TASK GOAL
Pull out each line of the listing below that contains the string "screenshot", with case mattering.

--- Begin DATA SHOWN ---

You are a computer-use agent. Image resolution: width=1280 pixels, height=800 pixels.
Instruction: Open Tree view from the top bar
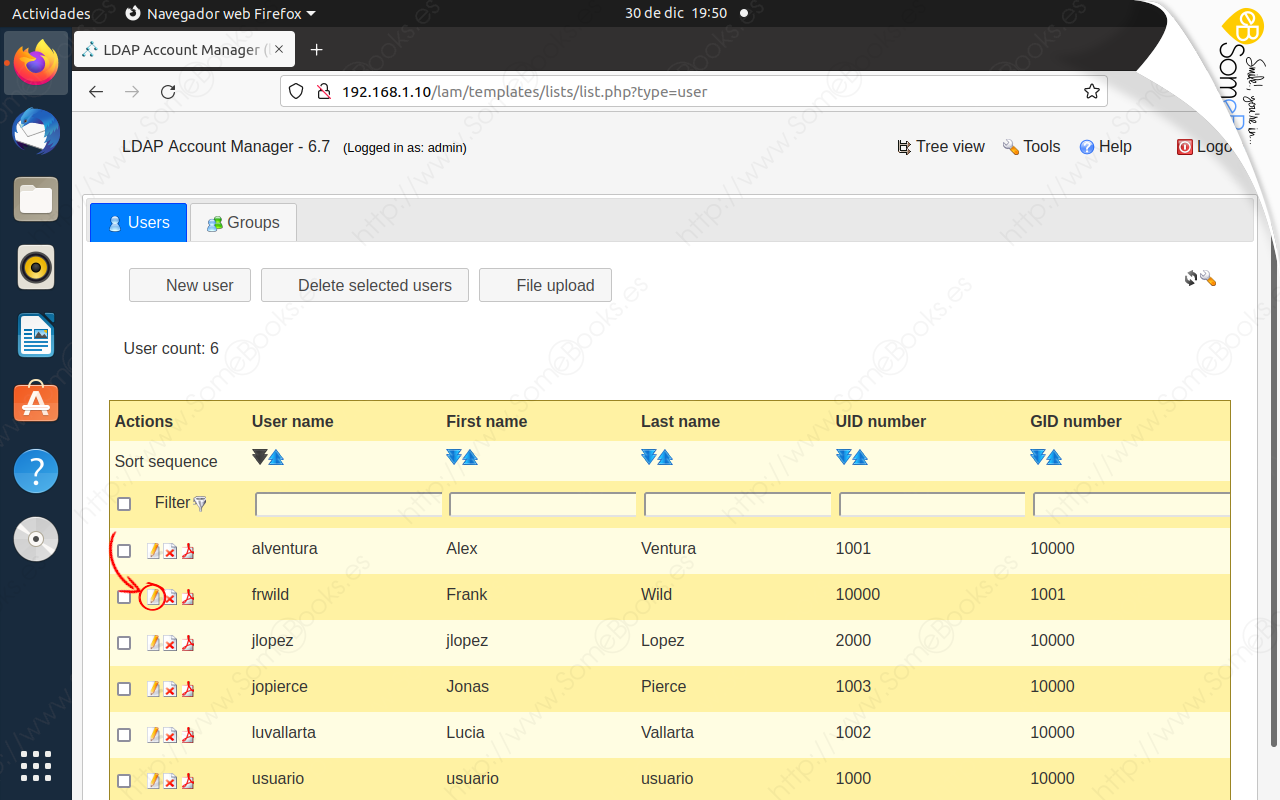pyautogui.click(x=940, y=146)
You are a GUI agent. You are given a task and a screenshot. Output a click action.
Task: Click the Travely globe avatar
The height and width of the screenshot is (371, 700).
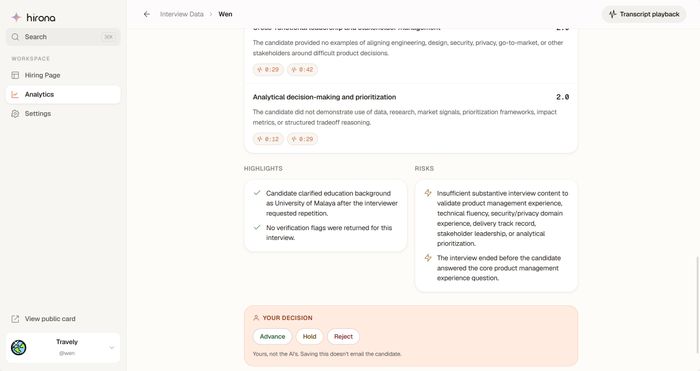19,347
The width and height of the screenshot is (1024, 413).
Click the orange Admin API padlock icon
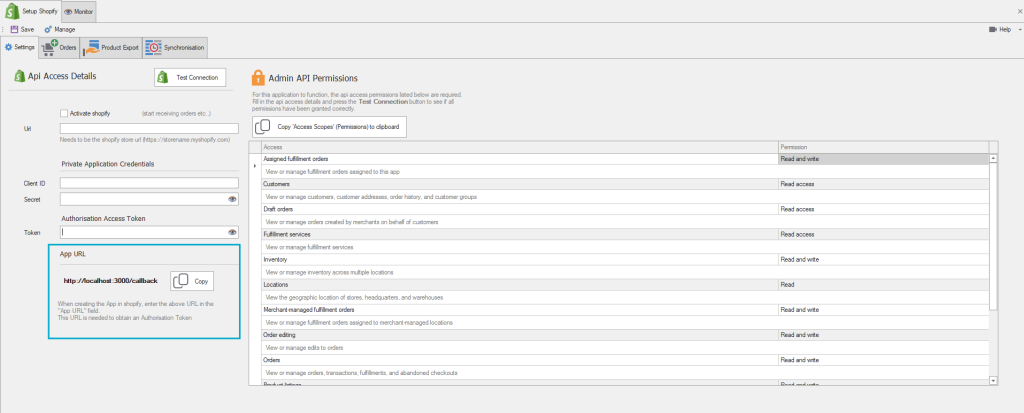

--- End DATA SHOWN ---

COMPLETE ANSWER
You are a GUI agent. You are given a task and a screenshot. Output a click action.
The height and width of the screenshot is (371, 700).
The width and height of the screenshot is (1024, 413).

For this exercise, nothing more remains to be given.